Most of us won’t get those huge hits – and that’s not a reason to stop, either. I haven’t been on “Oprah” but I often hear from prospective clients that I or my business was recommended to them by someone I’ve never met and don’t know. That’s what good, sustained marketing does. It may not always create fireworks, but that doesn’t mean it’s not working for you.

Yesterday’s story is old news. Look for fresh new ways to stay in the public eye. The publicity you get today can continue to work for you online, but eventually, it’s going to be old news. We encourage our clients to post links to their publicity on their websites; it shows visitors that they have credibility with the media. But if those visitors see only publicity and testimonials that are five or 10 years old, they’re going to wonder why no one’s been interested in you more recently.

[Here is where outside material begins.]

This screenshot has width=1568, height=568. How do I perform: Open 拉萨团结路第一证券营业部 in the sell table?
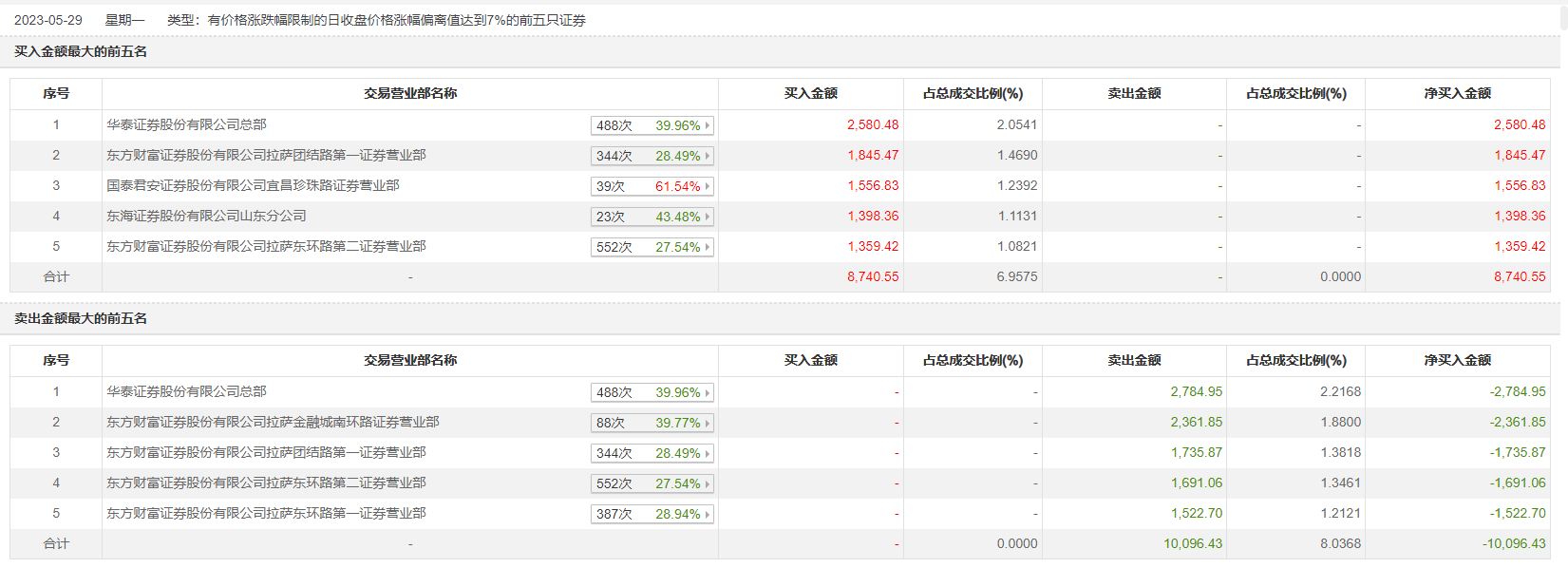click(x=266, y=452)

Just as I put all my eggs in one basket by relying on one source for clients, it’s also a mistake to rely on just one marketing tool. Maximize the reach of the publicity you get in traditional media by sharing it on social media. Put a blog, or other content you can renew and refresh, on your website. Write a book. Do speaking engagements (for free, if necessary). Your audience is likely not all huddled together in one corner of the world. To reach them, use a variety of marketing tools.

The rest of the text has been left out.